Did you know...?
It is possible to join a skinny dipping club during your time on Bear Island. To qualify you must fully immerse yourself in the water, without your clothes on, and have a member of the opposing sex witness it. The club has over 3,000 members with a number of former Norwegian ministers included amongst them.
Bear Island

Bear Island Expedition Cruises

Bear Island is, perhaps unimaginatively, named after a polar bear that was spotted swimming nearby when the island was first founded. The explorers who achieved this feat were Willem Barents, whom the Barents Sea which the island lies in was named after, and Jacob van Heemskerk, who both landed on the island in 1596.

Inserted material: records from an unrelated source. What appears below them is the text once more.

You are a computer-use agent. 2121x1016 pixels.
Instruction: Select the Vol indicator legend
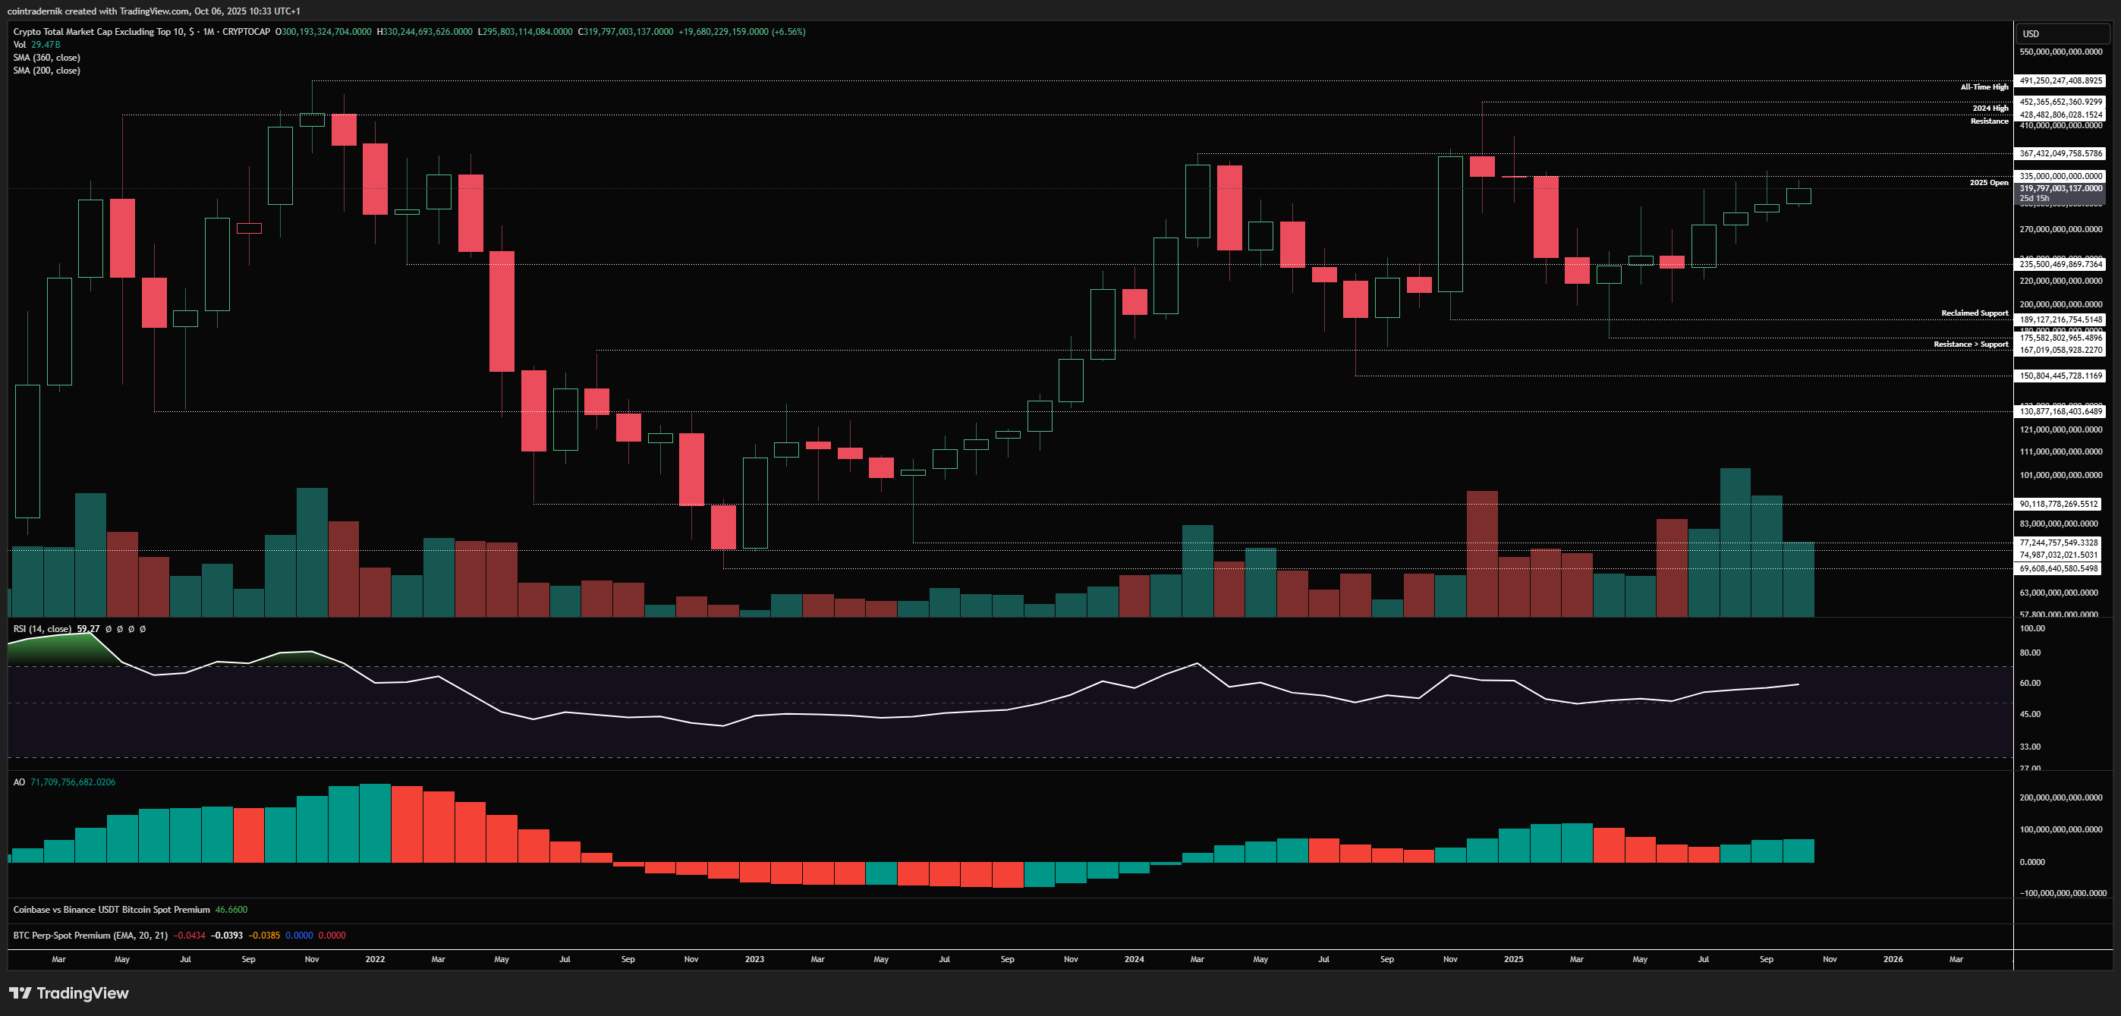coord(20,44)
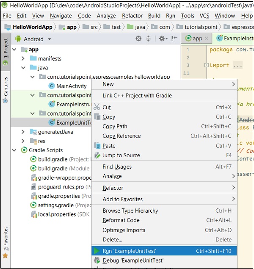The image size is (254, 269).
Task: Click the hide Project panel icon
Action: click(173, 39)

This small island has seen a few settlers in the past but there have been no permanent inhabitants for many years. And so the only human life that you are likely to come across will be the scientists that work within the meteorological station. Originally, Bear Island was deemed to belong to no one, but the Spitsbergen treaty ruled that Norway gained sovereignty of it in 1920.

The landscape can, at first, seem pretty desolate but if you look closely there is a lot happening on Bear Island. The coastline is made up of a mixture of sheer cliffs, which often have waterfalls cascading off them, shallow beaches, and landing points for boats. Ringed and bearded seals are commonly spotted off the coast and you may be lucky enough to see some walruses, although they have become increasingly rare in these parts.

Conversely to what the name suggests, you are sadly unlikely to find any polar bears on the island. Some do venture here during the cold winter months but very few remain for the summer. It is much more likely that the arctic fox will be the only land mammal you can cross off your wildlife list in this part of the Arctic.